For instance, whole-genome sequencing of a patient with acute lymphocytic leukemia identified two major subpopulations of tumor cells, but with no obvious drug target. After looking at the transcriptome data, however, the Wash U researchers identified overexpression of a gene that could be targeted and subsequently started the patient on the drug. Mardis said at the time that the patient showed significant improvement just three days into treatment.

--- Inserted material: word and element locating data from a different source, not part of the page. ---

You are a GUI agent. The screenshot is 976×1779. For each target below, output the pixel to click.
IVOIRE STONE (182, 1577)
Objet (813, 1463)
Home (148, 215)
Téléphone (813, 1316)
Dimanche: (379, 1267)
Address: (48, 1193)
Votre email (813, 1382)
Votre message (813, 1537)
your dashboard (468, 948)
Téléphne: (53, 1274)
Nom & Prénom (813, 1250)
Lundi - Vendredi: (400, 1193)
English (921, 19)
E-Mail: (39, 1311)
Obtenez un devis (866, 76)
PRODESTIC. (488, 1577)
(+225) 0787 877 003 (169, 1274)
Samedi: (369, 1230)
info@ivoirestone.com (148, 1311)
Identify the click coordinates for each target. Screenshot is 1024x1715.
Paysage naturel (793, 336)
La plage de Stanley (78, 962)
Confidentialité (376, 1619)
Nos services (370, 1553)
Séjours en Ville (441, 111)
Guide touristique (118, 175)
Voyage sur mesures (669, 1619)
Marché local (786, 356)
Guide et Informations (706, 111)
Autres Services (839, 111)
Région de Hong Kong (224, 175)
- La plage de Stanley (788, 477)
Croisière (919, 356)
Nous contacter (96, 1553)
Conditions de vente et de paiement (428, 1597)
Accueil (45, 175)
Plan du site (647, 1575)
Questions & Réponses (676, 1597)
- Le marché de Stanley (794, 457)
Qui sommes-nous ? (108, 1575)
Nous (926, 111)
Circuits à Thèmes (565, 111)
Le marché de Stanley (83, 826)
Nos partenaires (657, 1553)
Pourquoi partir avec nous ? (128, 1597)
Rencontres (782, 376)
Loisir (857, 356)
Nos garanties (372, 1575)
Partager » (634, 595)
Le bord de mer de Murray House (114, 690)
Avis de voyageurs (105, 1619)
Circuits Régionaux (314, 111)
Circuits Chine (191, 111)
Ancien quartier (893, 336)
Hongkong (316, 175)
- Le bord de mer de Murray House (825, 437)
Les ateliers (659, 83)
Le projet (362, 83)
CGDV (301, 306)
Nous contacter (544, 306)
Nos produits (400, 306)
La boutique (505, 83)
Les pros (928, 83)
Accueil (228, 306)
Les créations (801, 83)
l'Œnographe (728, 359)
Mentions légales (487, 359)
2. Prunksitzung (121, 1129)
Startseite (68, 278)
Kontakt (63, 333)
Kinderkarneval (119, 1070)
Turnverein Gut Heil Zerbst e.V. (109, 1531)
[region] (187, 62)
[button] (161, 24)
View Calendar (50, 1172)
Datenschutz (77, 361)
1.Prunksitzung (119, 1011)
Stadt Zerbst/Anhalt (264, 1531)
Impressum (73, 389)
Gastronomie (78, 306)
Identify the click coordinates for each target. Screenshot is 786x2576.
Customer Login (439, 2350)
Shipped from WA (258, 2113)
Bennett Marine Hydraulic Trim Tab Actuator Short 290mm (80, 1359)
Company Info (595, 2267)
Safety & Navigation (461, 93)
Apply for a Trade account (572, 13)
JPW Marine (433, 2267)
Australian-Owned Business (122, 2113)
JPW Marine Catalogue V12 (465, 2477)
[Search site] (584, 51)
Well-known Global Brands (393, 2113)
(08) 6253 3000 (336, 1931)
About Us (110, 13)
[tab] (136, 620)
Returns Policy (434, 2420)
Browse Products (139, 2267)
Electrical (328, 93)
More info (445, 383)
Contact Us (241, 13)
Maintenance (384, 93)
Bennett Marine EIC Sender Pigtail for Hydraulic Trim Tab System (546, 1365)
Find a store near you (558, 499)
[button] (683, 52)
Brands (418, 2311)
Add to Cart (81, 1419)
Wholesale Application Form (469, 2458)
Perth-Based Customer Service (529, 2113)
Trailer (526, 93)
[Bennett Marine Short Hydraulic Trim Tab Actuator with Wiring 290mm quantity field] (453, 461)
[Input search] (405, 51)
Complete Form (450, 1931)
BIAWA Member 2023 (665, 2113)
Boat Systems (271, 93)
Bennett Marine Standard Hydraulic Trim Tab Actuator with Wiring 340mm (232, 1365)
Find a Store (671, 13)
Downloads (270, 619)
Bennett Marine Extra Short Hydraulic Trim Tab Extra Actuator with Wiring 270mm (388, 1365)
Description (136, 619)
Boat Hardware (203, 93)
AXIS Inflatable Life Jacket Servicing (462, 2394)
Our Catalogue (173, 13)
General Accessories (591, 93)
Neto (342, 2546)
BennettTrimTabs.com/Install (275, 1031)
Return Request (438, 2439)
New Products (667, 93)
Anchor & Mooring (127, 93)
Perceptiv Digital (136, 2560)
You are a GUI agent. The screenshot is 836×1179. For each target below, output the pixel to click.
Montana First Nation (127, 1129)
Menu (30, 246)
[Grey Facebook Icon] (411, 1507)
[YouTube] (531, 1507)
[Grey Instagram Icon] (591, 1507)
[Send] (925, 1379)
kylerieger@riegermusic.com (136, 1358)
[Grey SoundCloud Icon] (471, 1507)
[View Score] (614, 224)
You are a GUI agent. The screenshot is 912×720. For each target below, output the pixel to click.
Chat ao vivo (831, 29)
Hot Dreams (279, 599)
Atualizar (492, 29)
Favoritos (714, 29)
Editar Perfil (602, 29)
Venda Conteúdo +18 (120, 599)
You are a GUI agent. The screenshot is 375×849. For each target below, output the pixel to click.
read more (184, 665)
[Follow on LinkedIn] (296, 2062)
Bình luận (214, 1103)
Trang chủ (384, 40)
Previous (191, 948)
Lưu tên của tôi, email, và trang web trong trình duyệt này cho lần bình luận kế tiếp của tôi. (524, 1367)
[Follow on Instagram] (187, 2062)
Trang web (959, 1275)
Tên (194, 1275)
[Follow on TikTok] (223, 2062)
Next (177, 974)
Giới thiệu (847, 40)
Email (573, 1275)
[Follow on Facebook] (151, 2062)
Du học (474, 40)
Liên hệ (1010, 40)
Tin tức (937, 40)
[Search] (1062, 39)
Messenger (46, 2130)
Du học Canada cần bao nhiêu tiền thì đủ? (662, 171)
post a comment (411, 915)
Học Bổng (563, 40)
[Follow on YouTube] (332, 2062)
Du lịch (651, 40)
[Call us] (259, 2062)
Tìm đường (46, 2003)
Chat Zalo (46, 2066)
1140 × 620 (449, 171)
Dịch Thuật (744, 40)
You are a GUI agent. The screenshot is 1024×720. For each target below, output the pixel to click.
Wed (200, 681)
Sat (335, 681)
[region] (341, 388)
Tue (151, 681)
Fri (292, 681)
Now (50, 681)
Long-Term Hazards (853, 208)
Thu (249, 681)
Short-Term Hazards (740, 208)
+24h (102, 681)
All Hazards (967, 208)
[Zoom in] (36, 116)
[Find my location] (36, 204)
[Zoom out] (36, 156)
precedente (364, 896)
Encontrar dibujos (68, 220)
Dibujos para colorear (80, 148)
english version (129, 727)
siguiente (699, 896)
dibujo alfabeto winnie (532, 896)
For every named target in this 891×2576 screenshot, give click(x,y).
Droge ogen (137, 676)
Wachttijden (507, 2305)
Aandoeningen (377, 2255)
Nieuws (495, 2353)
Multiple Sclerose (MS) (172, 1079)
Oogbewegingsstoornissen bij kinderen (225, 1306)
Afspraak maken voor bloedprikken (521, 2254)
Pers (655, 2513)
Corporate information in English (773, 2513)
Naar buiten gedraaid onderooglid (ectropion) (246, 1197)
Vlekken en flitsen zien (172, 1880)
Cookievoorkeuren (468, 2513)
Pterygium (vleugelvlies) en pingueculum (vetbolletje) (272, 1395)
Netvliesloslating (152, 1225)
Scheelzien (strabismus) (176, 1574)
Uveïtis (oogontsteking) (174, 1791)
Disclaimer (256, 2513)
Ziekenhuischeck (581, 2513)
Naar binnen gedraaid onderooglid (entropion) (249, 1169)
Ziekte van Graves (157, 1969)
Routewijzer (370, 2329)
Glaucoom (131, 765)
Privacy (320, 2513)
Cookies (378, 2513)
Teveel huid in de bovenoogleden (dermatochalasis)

Whole-genome sequencing has also shown that it can identify potentially novel indications for existing drugs. A study using next-gen sequencing in triple-negative breast cancer patients has led to the initiation of a phase I clinical trial of combination MEK/AKT inhibitors, which had not previously been tested for this indication (CSN 12/14/2011).
Ethical Issues
Perhaps another reason some groups opt for targeted sequencing over whole-genome, exome, or transcriptome sequencing is that it reduces the likelihood of running into some thorny ethical issues, such as what to do when variants are found that may be relevant not only for the patient, but the patient's family.
In one of the first papers demonstrating that whole-genome sequencing of cancer patients to guide treatment is feasible, Wash U researchers uncovered de novo mutations to cancer genes in a patient's germline DNA, indicating she had hereditary cancer. While the patient had passed away years before, she had children for whom that information would be relevant.
Wash U has in place a "moveable firewall" that allows clinically relevant variants uncovered in a research setting to be conveyed to a patient's physician while still preserving the patient's anonymity. Nevertheless, speaking about the incident at the CSHL Personal Genomes meeting, Wash U's Jennifer Ivanovich said that specific case was not a success in terms of demonstrating how sequencing results should be returned (CSN 10/12/2011).
The UMich group is dealing with the issue by giving patients a choice about what data is returned, so patients can choose not to receive information about germline variants or variants that are predictive of other diseases.
2012 and Beyond
Looking ahead, it seems that there is no consensus in sight as to which approach is ultimately the best. While falling sequencing costs have been predicted to push all sequencing toward whole-genome, for cancer, both the targeted and comprehensive approaches seem poised to grow.
Just last week, for example, Myriad Genetics said it plans to develop targeted next-gen sequencing tests but does not think that whole-genome sequencing is ready for the clinic (CSN 1/4/2012).
Additionally, researchers at the University of California, San Diego, are moving forward with a clinical trial using a targeted sequencing approach dubbed UDT-Seq (CSN 12/21/2011).
Other groups remain committed to the comprehensive approach, however. Researchers at the Translational Genomics Research Institute are in the midst of a three-year pilot study using whole-genome and transcriptome sequencing of patients with rare or unusual cancer to test the technology's ability to guide treatment. Last year, the team reported results from one patient, which identified a second-line treatment option (CSN 7/13/2011).
And the Sidney Kimmel Comprehensive Cancer Center at Johns Hopkins University is slated to open a personalized cancer center this year (CSN 9/7/2011).
Regardless of the strategy, it is clear that sequencing for cancer patients is quickly moving into the clinic. As Illumina CEO Jay Flatley noted this week at the JP Morgan Healthcare Conference in San Francisco, in the next few years it will become "almost irresponsible" for a physician to not have a patient's tumor sequenced.